Hello, 9 months ago I became a mother to a beautiful daughter name Azalea. She was born with ABS which resulted in cleft lip/palate and right eye missing globe. I have been researching every web site that have been available and still cannot believe how a lot of woman as myself and lately others have not been informed about this syndrome in every parent magazine they inform us about all other disorders except this one. I find that I have been educating women that I encounter about my baby’s defect and they are as shocked as I. My daughter recently had her first, of many to come, surgery to repair her cleft lip and release the band on her left hand.
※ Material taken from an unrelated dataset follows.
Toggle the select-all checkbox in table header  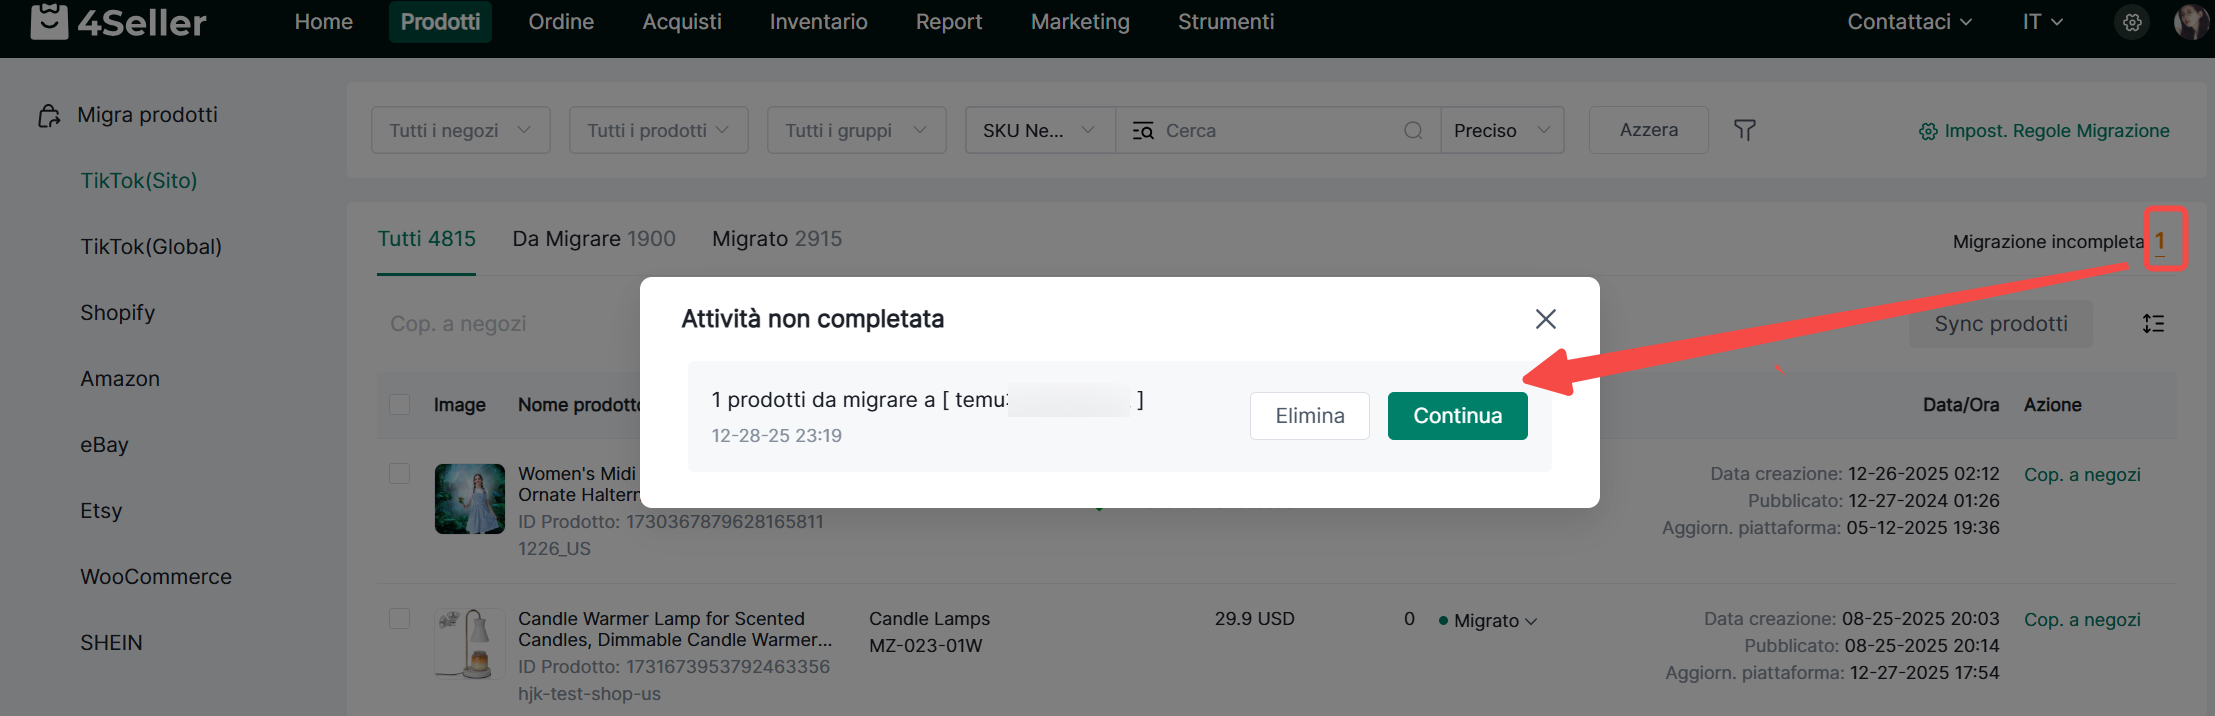[x=400, y=405]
It has become nice to know that even though our children have endured so much in their beginning of their tiny little lives that they are so happy and i was blaming myself at first but I love my little Butttenz as I call her and she is such a joy. She is always smiling
Update on Azalea’s progress.
She is now 14 months old and she has gone through several surgeries to reconstruct what the powers have be have done. On 8/6/08 she had the cleft lip repaired and release of the left hand band and on 9/08 she had the mickey button removed but due to it not closing had to get it surgically closed. 1/28/09 she had the cleft palate not completed repaired due to the surgeons realizing that the cleft went to both eyes. Then she had the reconstruction of the left lip. Azalea has been a champ throughout all the pain, the tubes put in her ears, getting her first ear infections and now she began to walk independently with the help of all her physical, speech, OT, and CT therapists. They are a true blessing to have them. I still have to deal with some ignorant and uneducated as well as sympathetic people as well as some brutal honesty from a lot of women. Buttenz is my strength and blessing I would not change her. I sometimes missed the old her before the surgeries.